Home1797 Edition

PEPUSCH

Volume 502 · 758 words · 1797 Edition

(John Christopher), one of the greatest theoretic musicians of modern times, as we are told, was born at Berlin about 1667; and became so early a proficient on the harpsichord, that at the age of 14 he was sent for to court, and appointed to teach the prince, father of the late King of Prussia. About 1700, he came over to England, and was retained as a performer at Drury Lane: it is supposed that he assisted in composing the operas which were performed there. While he was thus employed, he forebore not to prosecute his private studies; and these led him to enter into the music of the ancients, and the perusal of the Greek authors upon that subject. The abilities of Pepusch, as a practical composer, were not likely to become a source of wealth to him: his music was correct, but it wanted variety of modulation. Besides, Handel had got possession of the public ear, in the opinion of whose superior merit he readily acquiesced; and chose a track for himself, in which he was almost sure to meet with no obstruction. He became a teacher of music, not the practice of any particular instrument, but music in the absolute sense of the word, that is to say, the principles of harmony and the science of practical composition; and this, not to children or novices, but in very many instances to professors of music themselves.

In 1713, he was admitted to the degree of Doctor in Music at Oxford, and continued to prosecute his studies with great assiduity. In 1724, he accepted an offer from Dr Berkeley to accompany him to the Bermudas, and to settle as professor of music in his intended college there; but the ship in which they sailed being wrecked, he returned to London, and married Francesca Margarita de PEpine. This person was a native of Tuscany, and a celebrated singer, who performed in some of the first of the Italian operas that were represented in England. She came hither with one Greber, a German, and from this connection became distinguished by the invidious appellation of Greber's Peg. Afterwards she commenced a new connection with Daniel Earl of Nottingham, who had defended the orthodox notion of the Trinity against the heretic Whitton; and to this connection Rowe, in imitation of Horace's, Did not base Greber's Peg inflame The sober Earl of Nottingham, Of sober fire descend? That, careless of his soul and fame, To play-houses he nightly came, And left church undefended.
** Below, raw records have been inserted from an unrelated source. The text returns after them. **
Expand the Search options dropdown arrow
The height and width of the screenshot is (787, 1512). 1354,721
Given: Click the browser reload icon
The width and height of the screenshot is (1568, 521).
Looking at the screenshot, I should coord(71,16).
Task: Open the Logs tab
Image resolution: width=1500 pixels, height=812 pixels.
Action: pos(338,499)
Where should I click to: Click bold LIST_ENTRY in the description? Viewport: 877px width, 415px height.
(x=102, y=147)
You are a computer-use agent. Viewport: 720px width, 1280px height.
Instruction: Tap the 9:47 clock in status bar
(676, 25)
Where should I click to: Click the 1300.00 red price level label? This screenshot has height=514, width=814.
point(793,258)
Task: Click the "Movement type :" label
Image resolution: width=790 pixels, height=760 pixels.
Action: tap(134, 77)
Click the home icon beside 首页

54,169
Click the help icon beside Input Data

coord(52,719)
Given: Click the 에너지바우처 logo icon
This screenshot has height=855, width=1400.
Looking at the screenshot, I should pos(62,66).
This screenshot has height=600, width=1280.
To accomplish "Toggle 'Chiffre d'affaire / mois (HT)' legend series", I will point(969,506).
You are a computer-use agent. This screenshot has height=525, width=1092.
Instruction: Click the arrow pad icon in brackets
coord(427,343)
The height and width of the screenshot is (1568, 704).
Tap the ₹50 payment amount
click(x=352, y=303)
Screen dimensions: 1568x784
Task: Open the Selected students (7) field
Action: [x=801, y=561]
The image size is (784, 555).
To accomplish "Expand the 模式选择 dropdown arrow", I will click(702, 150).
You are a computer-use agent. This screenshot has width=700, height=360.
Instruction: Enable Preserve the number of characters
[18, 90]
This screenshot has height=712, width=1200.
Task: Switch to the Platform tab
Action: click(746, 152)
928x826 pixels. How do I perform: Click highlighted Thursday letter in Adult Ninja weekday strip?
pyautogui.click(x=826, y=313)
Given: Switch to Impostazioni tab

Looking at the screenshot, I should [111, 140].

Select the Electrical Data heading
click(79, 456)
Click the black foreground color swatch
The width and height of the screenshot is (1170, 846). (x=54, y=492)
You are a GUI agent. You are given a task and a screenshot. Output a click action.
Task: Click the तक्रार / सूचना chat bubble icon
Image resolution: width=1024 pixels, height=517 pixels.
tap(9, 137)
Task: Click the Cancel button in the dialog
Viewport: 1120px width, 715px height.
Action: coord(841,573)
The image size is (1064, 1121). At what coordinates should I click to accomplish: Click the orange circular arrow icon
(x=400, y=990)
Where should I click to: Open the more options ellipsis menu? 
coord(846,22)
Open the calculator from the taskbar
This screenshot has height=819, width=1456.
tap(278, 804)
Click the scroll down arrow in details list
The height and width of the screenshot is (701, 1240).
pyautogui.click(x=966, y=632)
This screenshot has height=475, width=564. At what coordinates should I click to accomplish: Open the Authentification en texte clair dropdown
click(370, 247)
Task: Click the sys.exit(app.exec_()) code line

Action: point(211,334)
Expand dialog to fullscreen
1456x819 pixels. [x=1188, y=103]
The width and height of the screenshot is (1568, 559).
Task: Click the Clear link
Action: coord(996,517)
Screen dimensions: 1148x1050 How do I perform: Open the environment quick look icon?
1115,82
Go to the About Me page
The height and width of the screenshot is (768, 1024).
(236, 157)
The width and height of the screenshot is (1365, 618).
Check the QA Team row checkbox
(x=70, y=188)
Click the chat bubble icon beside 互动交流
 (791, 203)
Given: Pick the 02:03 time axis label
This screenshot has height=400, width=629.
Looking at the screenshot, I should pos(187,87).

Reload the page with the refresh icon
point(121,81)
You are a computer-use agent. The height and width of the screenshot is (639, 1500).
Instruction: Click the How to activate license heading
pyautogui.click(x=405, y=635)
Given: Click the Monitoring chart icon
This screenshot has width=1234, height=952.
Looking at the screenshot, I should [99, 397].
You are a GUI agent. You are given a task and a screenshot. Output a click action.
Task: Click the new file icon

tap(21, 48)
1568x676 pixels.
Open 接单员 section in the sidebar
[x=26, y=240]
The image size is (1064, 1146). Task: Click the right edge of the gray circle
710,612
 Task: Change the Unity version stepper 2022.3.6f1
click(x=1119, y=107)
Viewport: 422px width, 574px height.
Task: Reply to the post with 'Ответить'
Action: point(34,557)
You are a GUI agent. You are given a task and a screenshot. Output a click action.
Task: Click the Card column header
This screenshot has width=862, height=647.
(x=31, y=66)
She continued to sing on the stage till about 1718; when having, at a modest computation, acquired above ten thousand guineas, she retired from the theatre, and afterwards married Dr Pepusch. She was remarkably tall, and remarkably worthy; and, in general, of defective personal charms, that Pepusch seldom called her by any other name than Hecate, to which she is said to have answered very readily.

The change in Pepusch's circumstances by Margarita's fortune was no interruption to his studies: he loved music, and he pursued the knowledge of it with ardour. At the instance of Gay and Rich, he undertook to compose, or rather to correct, the music for the Beggar's Opera. His reputation was now at a great height. He had perused with great attention those several ancient treatises on Harmonics, published by Meibomius, and that of Ptolemy by Dr Wallis; and the difficulties which occurred to him on the perusal, were in a great measure removed by his friend De Moivre the mathematician, who assisted him in making calculations for demonstrating those principles on which the harmonic science is founded. In consequence of these studies, he was esteemed, in matters of theory, one of the best musicians of his time. In 1737, he was chosen organist of the Charter-house, and retired, with his wife, to that venerable mansion. The wife died in 1740, before which he lost a son, his only child; so that he had no source of delight left, but the prosecution of his studies, and the teaching of a few favourite pupils, who attended him at his apartments. Here he drew up that account of the ancient genera which was read before the Royal Society, and is published in the Philosophical Transactions for October, November, and December, 1746; and, soon after the publication of that account, he was chosen a Fellow of the Royal Society.

He died the 26th of July, 1752, aged 81; and was buried in the chapel of the Charter-house, where a tablet with an inscription is placed over him.